Stored records:
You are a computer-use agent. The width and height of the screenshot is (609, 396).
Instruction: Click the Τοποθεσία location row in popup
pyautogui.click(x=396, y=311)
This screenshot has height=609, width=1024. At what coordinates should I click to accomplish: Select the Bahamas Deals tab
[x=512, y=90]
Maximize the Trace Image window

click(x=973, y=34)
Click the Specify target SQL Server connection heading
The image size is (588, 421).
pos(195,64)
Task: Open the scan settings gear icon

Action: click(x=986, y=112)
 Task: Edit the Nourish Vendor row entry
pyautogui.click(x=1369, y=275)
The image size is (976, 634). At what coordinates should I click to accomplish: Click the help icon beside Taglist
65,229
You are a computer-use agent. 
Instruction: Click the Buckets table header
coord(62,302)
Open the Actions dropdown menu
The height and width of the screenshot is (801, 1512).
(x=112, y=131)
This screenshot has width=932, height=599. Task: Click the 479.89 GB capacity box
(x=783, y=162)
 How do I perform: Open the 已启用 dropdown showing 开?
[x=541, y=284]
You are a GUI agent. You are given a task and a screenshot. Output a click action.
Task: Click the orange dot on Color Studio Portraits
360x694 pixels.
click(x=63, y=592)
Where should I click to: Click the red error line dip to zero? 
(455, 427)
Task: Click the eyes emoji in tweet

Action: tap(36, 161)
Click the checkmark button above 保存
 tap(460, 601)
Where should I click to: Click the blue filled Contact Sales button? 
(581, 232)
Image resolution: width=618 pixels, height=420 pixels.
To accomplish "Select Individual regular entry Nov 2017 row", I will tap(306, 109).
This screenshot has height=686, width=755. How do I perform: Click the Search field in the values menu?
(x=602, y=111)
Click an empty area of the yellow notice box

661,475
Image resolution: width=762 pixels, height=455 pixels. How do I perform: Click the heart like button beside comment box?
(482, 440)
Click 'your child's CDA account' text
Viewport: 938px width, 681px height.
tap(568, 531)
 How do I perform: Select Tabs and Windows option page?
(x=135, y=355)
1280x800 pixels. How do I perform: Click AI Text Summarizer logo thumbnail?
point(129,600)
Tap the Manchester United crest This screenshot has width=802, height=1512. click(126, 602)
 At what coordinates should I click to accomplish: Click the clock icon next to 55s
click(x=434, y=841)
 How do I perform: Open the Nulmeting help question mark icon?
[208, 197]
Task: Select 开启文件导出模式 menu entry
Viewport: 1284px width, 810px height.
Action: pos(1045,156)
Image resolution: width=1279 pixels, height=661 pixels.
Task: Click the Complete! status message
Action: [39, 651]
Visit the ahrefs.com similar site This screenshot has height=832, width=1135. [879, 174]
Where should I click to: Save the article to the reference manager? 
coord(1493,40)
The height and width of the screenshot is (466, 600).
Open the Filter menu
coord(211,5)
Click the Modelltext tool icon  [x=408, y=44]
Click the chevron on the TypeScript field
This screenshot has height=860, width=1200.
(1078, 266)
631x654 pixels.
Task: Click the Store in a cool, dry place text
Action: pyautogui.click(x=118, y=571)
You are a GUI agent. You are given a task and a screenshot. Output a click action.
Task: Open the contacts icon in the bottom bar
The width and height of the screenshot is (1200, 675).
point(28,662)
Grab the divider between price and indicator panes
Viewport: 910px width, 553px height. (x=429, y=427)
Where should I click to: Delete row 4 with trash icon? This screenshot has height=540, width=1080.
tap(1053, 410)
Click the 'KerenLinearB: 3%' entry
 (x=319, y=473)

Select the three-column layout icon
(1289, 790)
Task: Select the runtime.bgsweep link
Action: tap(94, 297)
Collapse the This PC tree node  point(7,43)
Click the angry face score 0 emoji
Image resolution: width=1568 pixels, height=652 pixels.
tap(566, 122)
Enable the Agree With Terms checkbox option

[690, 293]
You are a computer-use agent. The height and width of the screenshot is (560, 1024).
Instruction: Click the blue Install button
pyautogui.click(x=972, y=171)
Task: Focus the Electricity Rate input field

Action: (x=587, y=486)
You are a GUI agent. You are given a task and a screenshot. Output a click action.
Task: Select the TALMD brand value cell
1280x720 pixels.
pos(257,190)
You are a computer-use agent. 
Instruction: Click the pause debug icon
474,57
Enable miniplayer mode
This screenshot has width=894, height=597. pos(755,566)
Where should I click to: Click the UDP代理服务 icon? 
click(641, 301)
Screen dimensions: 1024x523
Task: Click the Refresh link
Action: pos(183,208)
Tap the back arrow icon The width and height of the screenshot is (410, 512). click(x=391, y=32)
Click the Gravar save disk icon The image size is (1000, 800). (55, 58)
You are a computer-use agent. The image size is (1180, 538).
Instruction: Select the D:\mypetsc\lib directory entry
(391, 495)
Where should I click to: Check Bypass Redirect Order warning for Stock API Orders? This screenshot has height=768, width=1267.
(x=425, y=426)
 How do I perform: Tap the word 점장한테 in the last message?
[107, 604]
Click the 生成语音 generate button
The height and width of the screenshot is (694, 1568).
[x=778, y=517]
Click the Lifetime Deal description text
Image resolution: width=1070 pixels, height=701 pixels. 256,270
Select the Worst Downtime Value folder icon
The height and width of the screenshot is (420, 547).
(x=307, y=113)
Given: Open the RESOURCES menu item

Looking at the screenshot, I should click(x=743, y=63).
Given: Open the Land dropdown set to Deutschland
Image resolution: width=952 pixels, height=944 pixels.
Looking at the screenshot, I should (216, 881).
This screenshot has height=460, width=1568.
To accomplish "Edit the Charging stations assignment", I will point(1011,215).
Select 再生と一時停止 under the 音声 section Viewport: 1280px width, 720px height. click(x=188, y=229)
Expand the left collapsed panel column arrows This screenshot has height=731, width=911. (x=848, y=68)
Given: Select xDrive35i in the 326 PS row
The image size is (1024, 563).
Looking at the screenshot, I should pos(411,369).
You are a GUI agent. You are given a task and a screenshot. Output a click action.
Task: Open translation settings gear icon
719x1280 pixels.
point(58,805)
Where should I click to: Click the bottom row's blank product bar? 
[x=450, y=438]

Directions:
A reply that repeats all the data exactly is required.

Solution to this exercise:
You are a computer-use agent. The width and height of the screenshot is (609, 396).
Instruction: Click the Τοποθεσία location row in popup
pyautogui.click(x=396, y=311)
This screenshot has height=609, width=1024. At what coordinates should I click to accomplish: Select the Bahamas Deals tab
[x=512, y=90]
Maximize the Trace Image window

click(x=973, y=34)
Click the Specify target SQL Server connection heading
The image size is (588, 421).
pos(195,64)
Task: Open the scan settings gear icon

Action: click(x=986, y=112)
 Task: Edit the Nourish Vendor row entry
pyautogui.click(x=1369, y=275)
The image size is (976, 634). At what coordinates should I click to accomplish: Click the help icon beside Taglist
65,229
You are a computer-use agent. 
Instruction: Click the Buckets table header
coord(62,302)
Open the Actions dropdown menu
The height and width of the screenshot is (801, 1512).
(x=112, y=131)
This screenshot has width=932, height=599. Task: Click the 479.89 GB capacity box
(x=783, y=162)
 How do I perform: Open the 已启用 dropdown showing 开?
[x=541, y=284]
You are a GUI agent. You are given a task and a screenshot. Output a click action.
Task: Click the orange dot on Color Studio Portraits
360x694 pixels.
click(x=63, y=592)
Where should I click to: Click the red error line dip to zero? 
(455, 427)
Task: Click the eyes emoji in tweet

Action: tap(36, 161)
Click the checkmark button above 保存
 tap(460, 601)
Where should I click to: Click the blue filled Contact Sales button? 
(581, 232)
Image resolution: width=618 pixels, height=420 pixels.
To accomplish "Select Individual regular entry Nov 2017 row", I will tap(306, 109).
This screenshot has height=686, width=755. How do I perform: Click the Search field in the values menu?
(x=602, y=111)
Click an empty area of the yellow notice box

661,475
Image resolution: width=762 pixels, height=455 pixels. How do I perform: Click the heart like button beside comment box?
(482, 440)
Click 'your child's CDA account' text
Viewport: 938px width, 681px height.
tap(568, 531)
 How do I perform: Select Tabs and Windows option page?
(x=135, y=355)
1280x800 pixels. How do I perform: Click AI Text Summarizer logo thumbnail?
point(129,600)
Tap the Manchester United crest This screenshot has width=802, height=1512. click(126, 602)
 At what coordinates should I click to accomplish: Click the clock icon next to 55s
click(x=434, y=841)
 How do I perform: Open the Nulmeting help question mark icon?
[208, 197]
Task: Select 开启文件导出模式 menu entry
Viewport: 1284px width, 810px height.
Action: pos(1045,156)
Image resolution: width=1279 pixels, height=661 pixels.
Task: Click the Complete! status message
Action: [39, 651]
Visit the ahrefs.com similar site This screenshot has height=832, width=1135. [879, 174]
Where should I click to: Save the article to the reference manager? 
coord(1493,40)
The height and width of the screenshot is (466, 600).
Open the Filter menu
coord(211,5)
Click the Modelltext tool icon  [x=408, y=44]
Click the chevron on the TypeScript field
This screenshot has height=860, width=1200.
(1078, 266)
631x654 pixels.
Task: Click the Store in a cool, dry place text
Action: pyautogui.click(x=118, y=571)
You are a GUI agent. You are given a task and a screenshot. Output a click action.
Task: Open the contacts icon in the bottom bar
The width and height of the screenshot is (1200, 675).
point(28,662)
Grab the divider between price and indicator panes
Viewport: 910px width, 553px height. (x=429, y=427)
Where should I click to: Delete row 4 with trash icon? This screenshot has height=540, width=1080.
tap(1053, 410)
Click the 'KerenLinearB: 3%' entry
 (x=319, y=473)

Select the three-column layout icon
(1289, 790)
Task: Select the runtime.bgsweep link
Action: tap(94, 297)
Collapse the This PC tree node  point(7,43)
Click the angry face score 0 emoji
Image resolution: width=1568 pixels, height=652 pixels.
tap(566, 122)
Enable the Agree With Terms checkbox option

[690, 293]
You are a computer-use agent. The height and width of the screenshot is (560, 1024).
Instruction: Click the blue Install button
pyautogui.click(x=972, y=171)
Task: Focus the Electricity Rate input field

Action: (x=587, y=486)
You are a GUI agent. You are given a task and a screenshot. Output a click action.
Task: Select the TALMD brand value cell
1280x720 pixels.
pos(257,190)
You are a computer-use agent. 
Instruction: Click the pause debug icon
474,57
Enable miniplayer mode
This screenshot has width=894, height=597. pos(755,566)
Where should I click to: Click the UDP代理服务 icon? 
click(641, 301)
Screen dimensions: 1024x523
Task: Click the Refresh link
Action: pos(183,208)
Tap the back arrow icon The width and height of the screenshot is (410, 512). click(x=391, y=32)
Click the Gravar save disk icon The image size is (1000, 800). (55, 58)
You are a computer-use agent. The image size is (1180, 538).
Instruction: Select the D:\mypetsc\lib directory entry
(391, 495)
Where should I click to: Check Bypass Redirect Order warning for Stock API Orders? This screenshot has height=768, width=1267.
(x=425, y=426)
 How do I perform: Tap the word 점장한테 in the last message?
[107, 604]
Click the 生成语音 generate button
The height and width of the screenshot is (694, 1568).
[x=778, y=517]
Click the Lifetime Deal description text
Image resolution: width=1070 pixels, height=701 pixels. 256,270
Select the Worst Downtime Value folder icon
The height and width of the screenshot is (420, 547).
(x=307, y=113)
Given: Open the RESOURCES menu item

Looking at the screenshot, I should click(x=743, y=63).
Given: Open the Land dropdown set to Deutschland
Image resolution: width=952 pixels, height=944 pixels.
Looking at the screenshot, I should (216, 881).
This screenshot has height=460, width=1568.
To accomplish "Edit the Charging stations assignment", I will point(1011,215).
Select 再生と一時停止 under the 音声 section Viewport: 1280px width, 720px height. click(x=188, y=229)
Expand the left collapsed panel column arrows This screenshot has height=731, width=911. (x=848, y=68)
Given: Select xDrive35i in the 326 PS row
The image size is (1024, 563).
Looking at the screenshot, I should pos(411,369).
You are a GUI agent. You are given a task and a screenshot. Output a click action.
Task: Open translation settings gear icon
719x1280 pixels.
point(58,805)
Where should I click to: Click the bottom row's blank product bar? 
[x=450, y=438]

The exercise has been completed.